The statistics are alarming, an estimated 18-20 million women globally carry GBS each year. The bacteria is responsible for approximately 400,000 cases of invasive disease annually in infants, including sepsis and meningitis, and is linked to an estimated 91,000 infant deaths and 46,200 stillbirths worldwide.

"The baby may have to be delivered prematurely with adverse neurological problems because of infections that even include infections of the brain," Prof. Kihara warned. "So we must begin to really look at the epidemiology of the disease burden."

Integrated Approach Needed

Prof. Kihara emphasized that achieving maternal health goals requires collaboration across medical disciplines. "We need to put efforts together, the midwives, the gynaecologist, the paediatrician, the neonatologist, the physician. We must come together," she said.

Key priorities identified include making every pregnancy planned to avoid risks of unsafe abortions, ensuring sexually active individuals have access to family planning and contraception, and implementing the WHO-recommended eight contact visits during pregnancy.

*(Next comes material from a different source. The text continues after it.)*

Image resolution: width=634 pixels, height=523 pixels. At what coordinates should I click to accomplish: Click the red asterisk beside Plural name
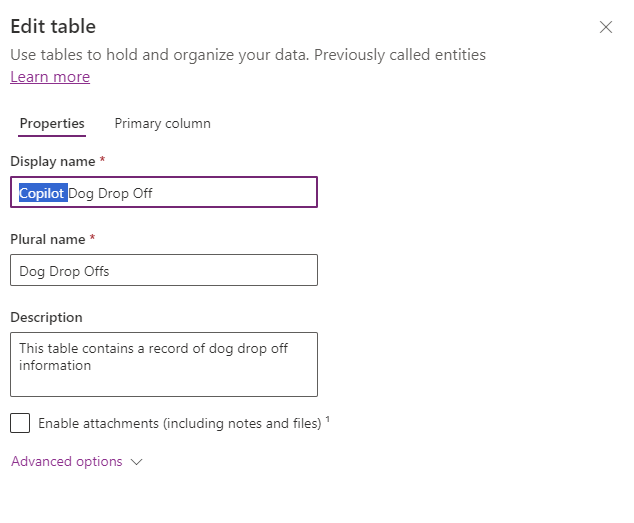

She noted that health workers must monitor vital signs with particular attention to blood pressure. "We do know in pregnancy, if a mother does develop hypertension, she may end up with complications of convulsions, complications of her kidney system. The baby may have to be born prematurely, which even increases the risk of mortality."

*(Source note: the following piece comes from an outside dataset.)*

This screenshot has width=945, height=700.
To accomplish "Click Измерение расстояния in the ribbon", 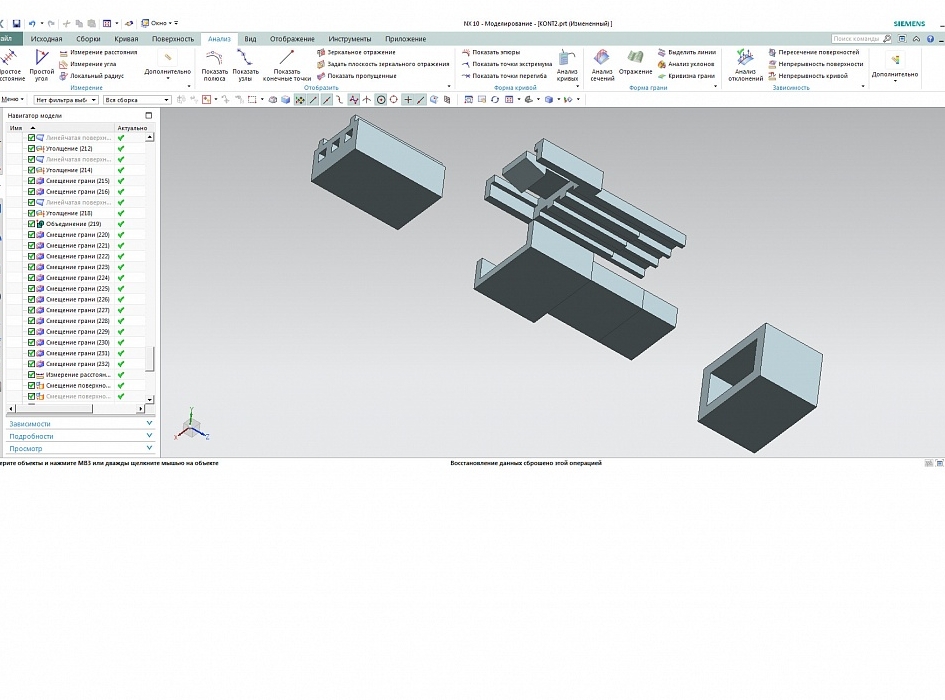I will pyautogui.click(x=98, y=52).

"We have increasingly noted that we need to advance from just providing tetanus toxoid, which most of us do know, but begin to look at disease entities that can affect both the mother and the baby, with detrimental or even mortality as a result of infections," Prof. Kihara said.

Other diseases discussed include respiratory viruses like RSV, and lessons from COVID-19 vaccination programs for pregnant women. "What happened when COVID came? We had to get into vaccination programs even for pregnant women."

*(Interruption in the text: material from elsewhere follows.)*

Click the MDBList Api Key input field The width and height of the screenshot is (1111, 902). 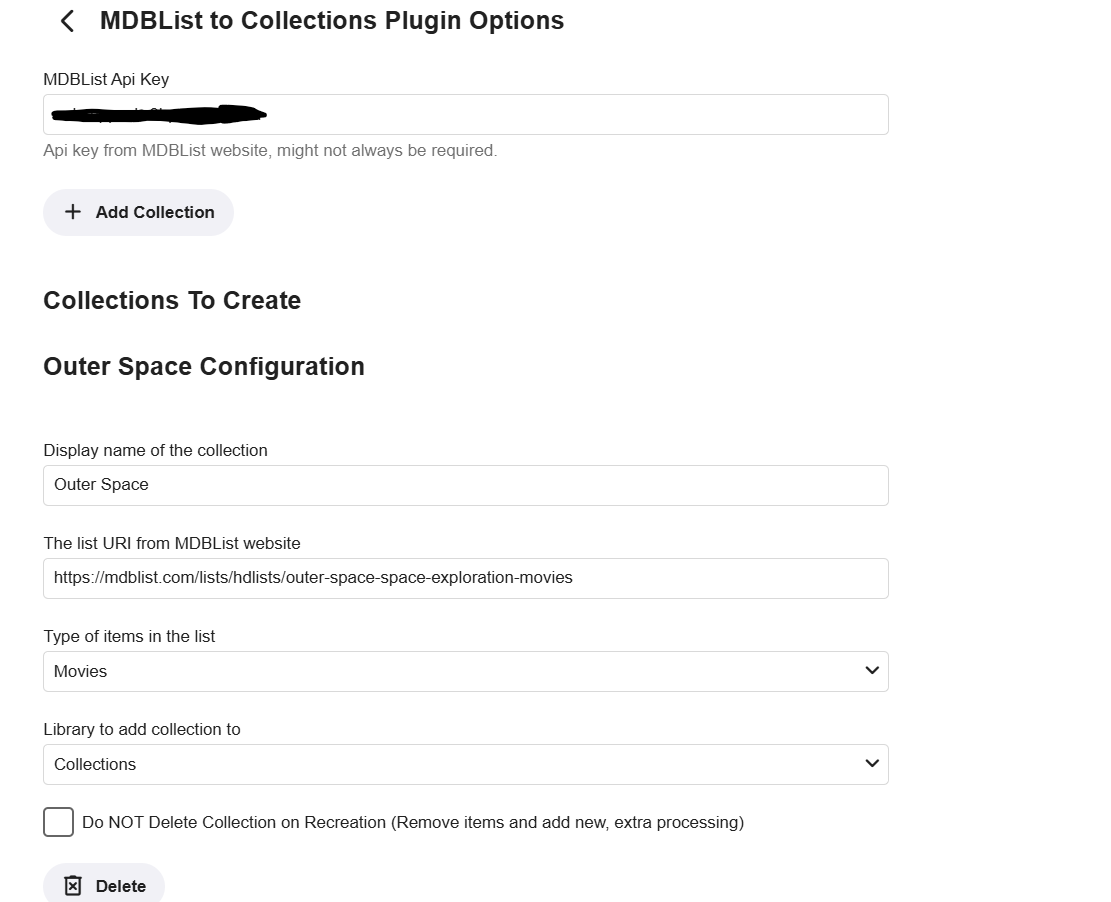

She warned that communicable diseases, including HIV, malaria, and TB, can have implications on the baby, adding that in today's world, "when lifestyle has a major contribution to the outcomes of mothers' health, it has a ripple effect on the baby."

A major theme emerging from the conference is the need for Kenya to develop its own context-specific maternal vaccination guidelines through systematic data collection and establishing data repositories.

"Last week we were busy trying to strengthen the data repository," Prof. Kihara revealed. "How do you link women coming to the clinic? We have a sound system where our national ID can actually be able to pinpoint you as an individual."

This data linkage, supported by Kenya's new Digital Act and data protection instruments, will enable health officials to understand disease burdens and provide sound vaccination to women across the nation.

The conference also celebrated progress within the African Union toward local manufacturing of medications, a lesson learned from COVID-19 when Africa depended heavily on imported drugs.

"When COVID did come, we depended a lot on drugs coming to us in Africa and even in Kenya," Prof. Kihara recalled. "The question is now, within the African context, we are building infrastructure with the hope that we can eventually be able to manufacture our own medications."

However, she cautioned that manufacturing medications without understanding the local disease picture would be useless. "We must have our local profiling to be able to give sound vaccination to the women of this nation."

As Kenya  hosts the global GBS community in 2026, the message from Prof. Kihara and other local health leaders is clear: understanding the burden of disease is the critical first step.

"So you understand the burden. Once you understand the burden, then it's to put in place the treatment and the prevention. We are at the beginning, and I must be very honest. We need to even develop our own context-specific maternal vaccination guideline."